O staraniach promotora pani redaktor pisze Janusz Kaczmarek. Były minister i zaufany człowiek prezydenta Kaczyńskiego opowiada jak to Zbigniew Ziobro zabiegał o właściwą pozycję swojego człowieka. Na spotkaniu u prezydenta mówił o Anicie Gargas: „Warto, by została dyrektorem Programu I bądź II. Pociągnie pracę, tak jak byśmy oczekiwali”. Nie pociągnęła jednak, bo Antoni Macierewicz napomknął, że ulubienica dzielnego szeryfa figuruje w jego zasobach – co mogło oznaczać, że jest informatorem lub osobą inwigilowaną. Nie przeszkodziło to pani Gargas czerpać pełnymi garściami z obfitego stołu prokuratora generalnego, czego efekty widzieliśmy w kolejnych wydaniach „Misji Specjalnej”.

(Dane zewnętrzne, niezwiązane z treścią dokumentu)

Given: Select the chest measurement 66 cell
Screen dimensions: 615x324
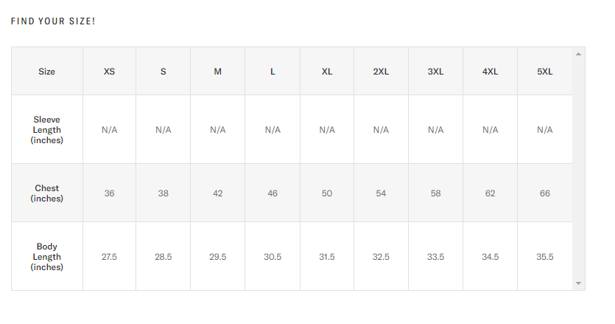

Pisząc blog apelowałem do posłów lewicy o głosowanie za odrzuceniem veta prezydenta w sprawie nowelizacji ustawy medialnej. Uważam, że trzeba to zrobić niezależnie czy porozumiano się w tej sprawie z PO czy nie. Rzecz idzie o wyższą stawkę. Media publiczne staczają się coraz niżej realizując misję pisowskiej propagandy. Pieniądze, jakie są pompowane w tego molocha – nie przekładają się na żadną wartość – ani intelektualną, ani edukacyjną. Polityka historyczna pierze mózgi i czyni niepowetowane szkody w świadomości młodych Polaków. Nie warto przykładać do tego ręki.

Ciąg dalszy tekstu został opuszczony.